I found Mrs. M’s number in my parents’ address book, wrote it down and shoved the piece of paper in my pocket. I drove back to school, an hour and a half away in Rhode Island, and tried to come up with a reasonable excuse as to why I couldn’t possibly be included as a Polish debutante. Most of the excuses that I rehearsed in the car started with “Are you fucking crazy? Have you seen me lately? At the moment my hair is magenta! Surely we can agree I am not Polonaise material.” I knew I had to do better than magenta hair.

I walked into my room, and picked up the phone and dialed. “Mrs. M? Hi, it’s Beej. How are you?”
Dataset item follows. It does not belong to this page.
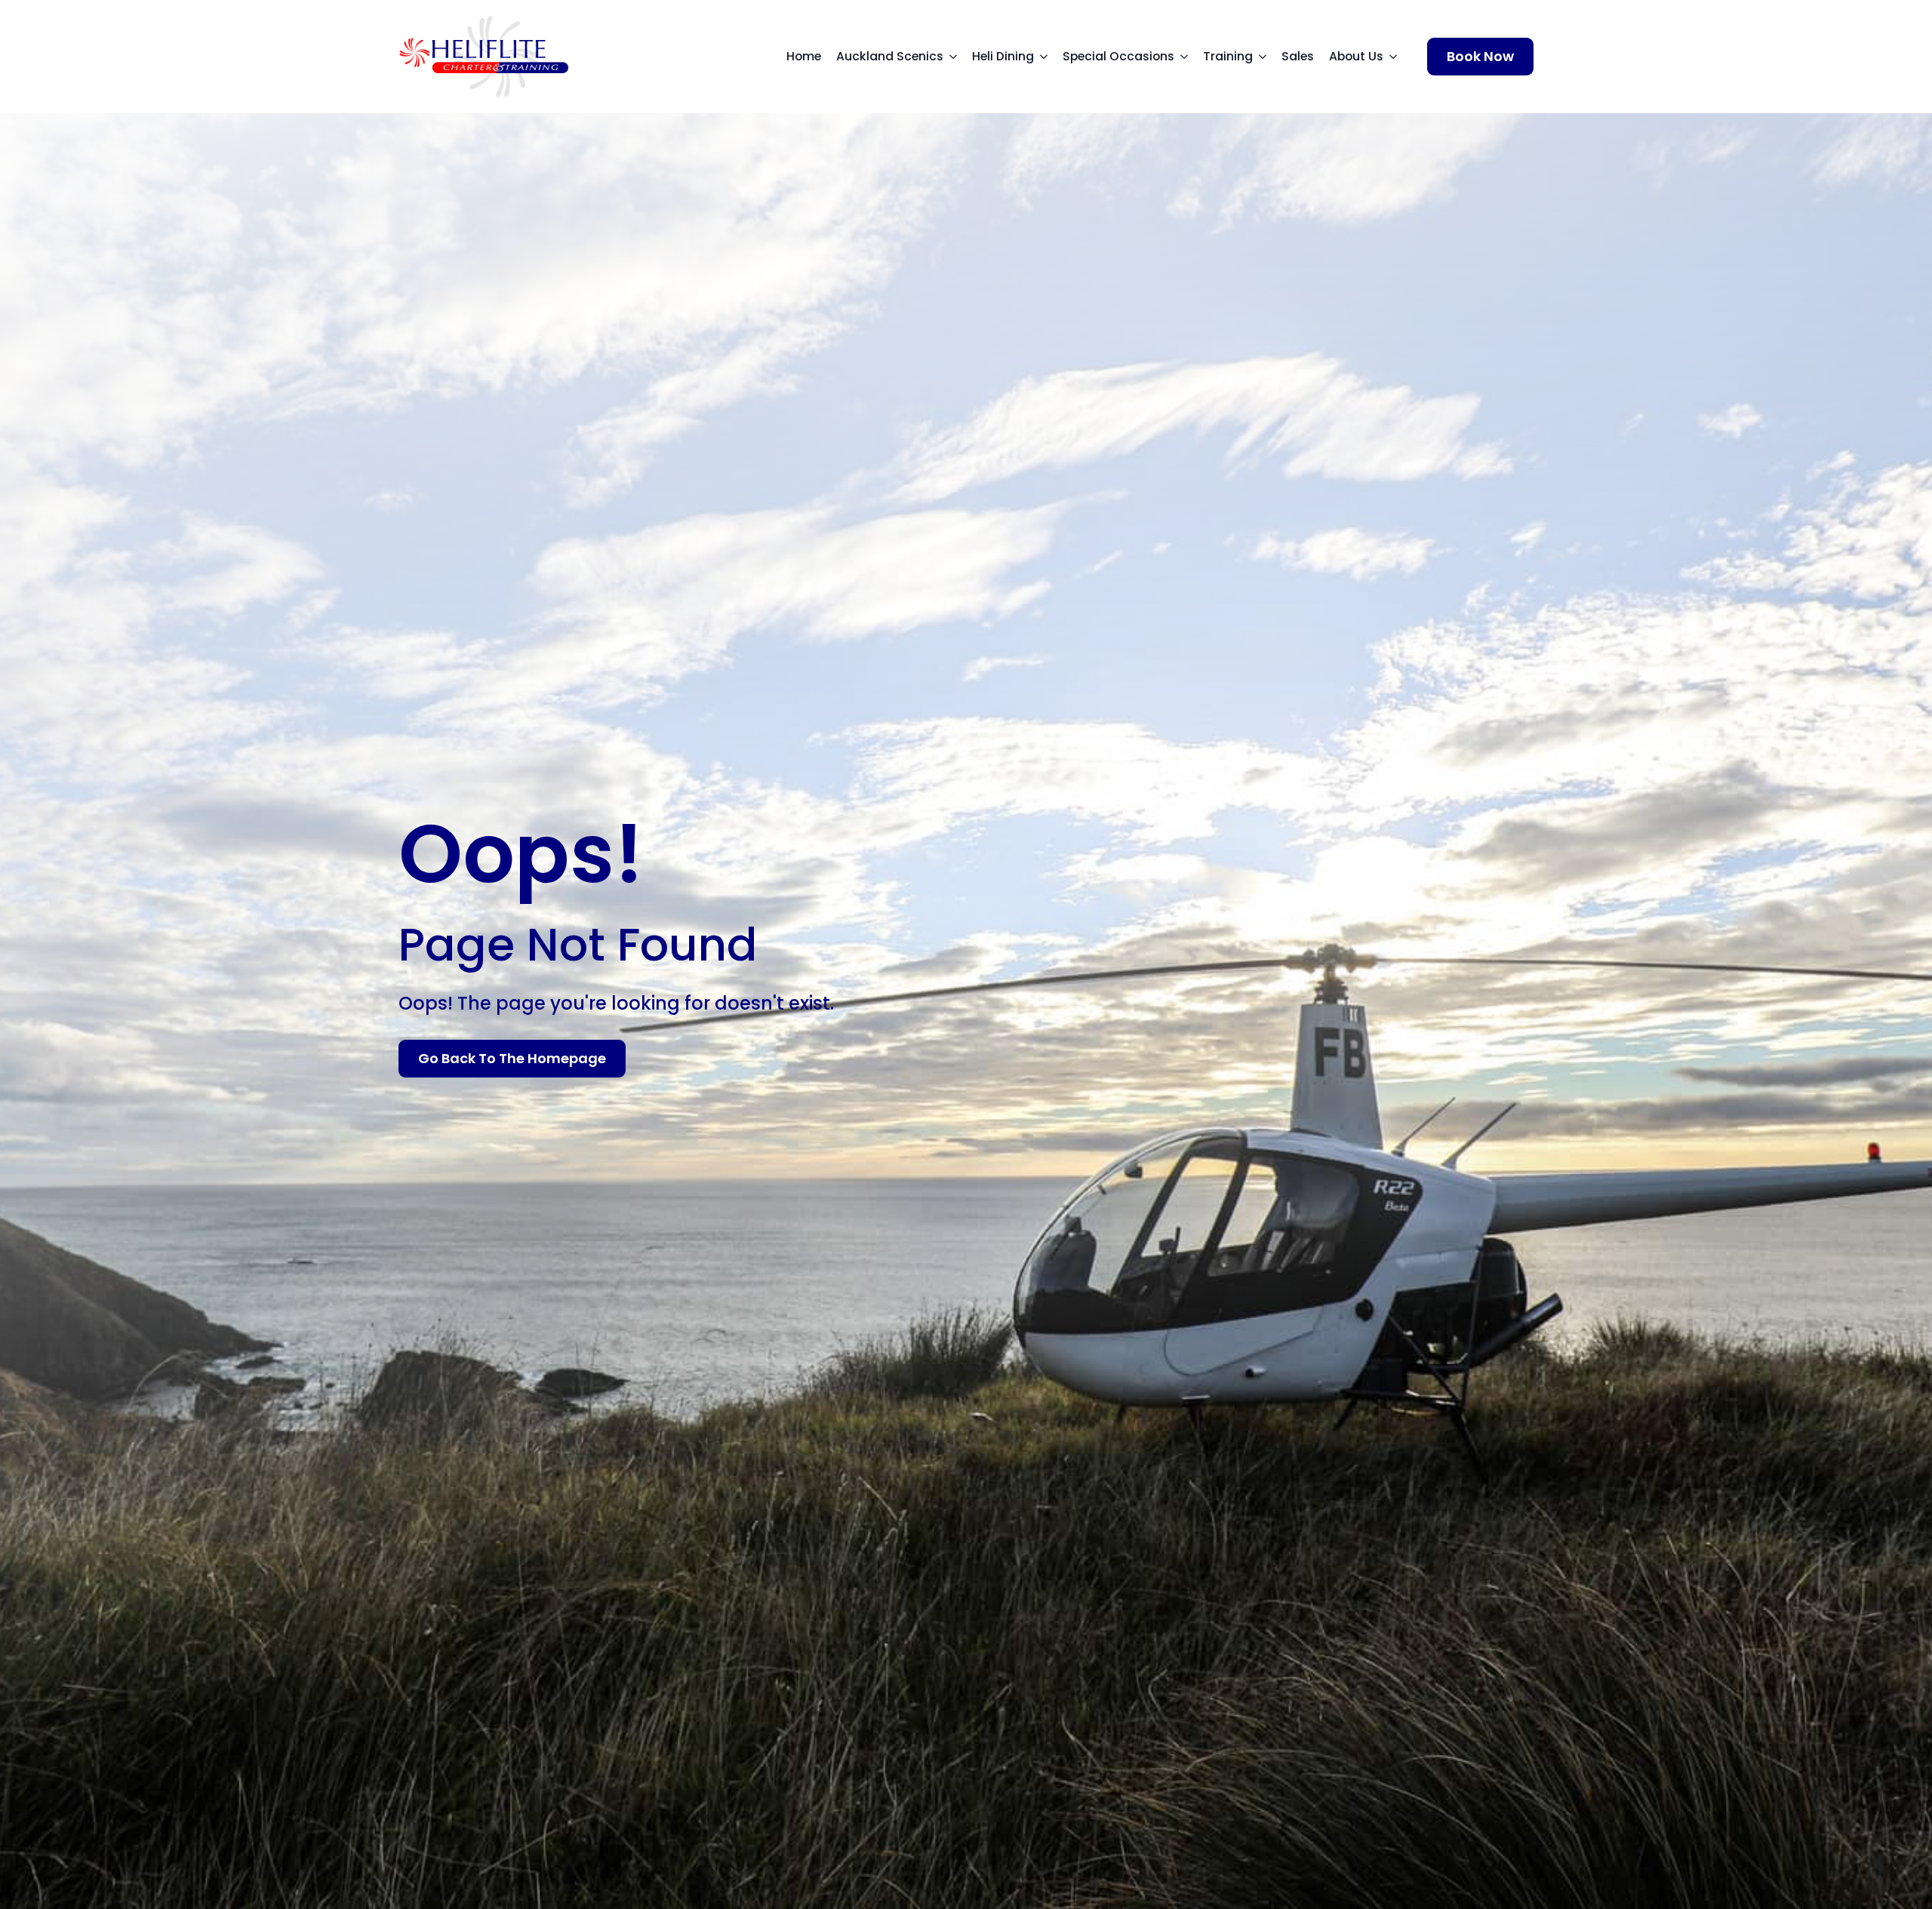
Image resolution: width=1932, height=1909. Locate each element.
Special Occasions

“Oh, honey, how are you? I haven’t seen you in so long!” she replied, excitedly. I was sure that the last time she’d seen me was at the choir picnic when I was 10. I had skinned knees from playing too hard. As a senior in college I had skinned knees from falling down after partying too hard.

“Listen, I am calling about the Polonaise Ball…” I began. I don’t remember how I worded it. Nothing I rehearsed in the car sounded right. I decided when I dialed the number that I would just wing it. I think the words “painfully shy” came out of my mouth, and the words “couldn’t possibly stand up in front of a room full of people while wearing a gown…” also popped out. At least feigned shyness couldn’t be covered over with hair dye, and couldn’t be shaved off my legs.

“I wish you’d reconsider,” she said, soothingly. “There are so many benefits you’ll miss out on of you don’t go. You won’t be introduced properly to the Polish society as an eligible young woman…” I bit my tongue hard to keep in my disdain. My brain was pounding with ‘You mean I’ll miss out on the chance for my life to revolve around making cabbage-laden food for some Polish guy who wears sandals with black socks? Oh damn!’

“Thank you for the opportunity, but I think I will have to pass. Thanks for thinking of me,” I quickly blurted before hanging up the phone. I stared at it for a few minutes, as if it grew a layer of mold in the time I was talking to Mrs. M.

I dialed Brent’s number and heard him laugh. "Hey, you're lucky I am not doing this. I would probably make you go with me, and you'd have to wear a tux," I laughed back. Then he stopped laughing.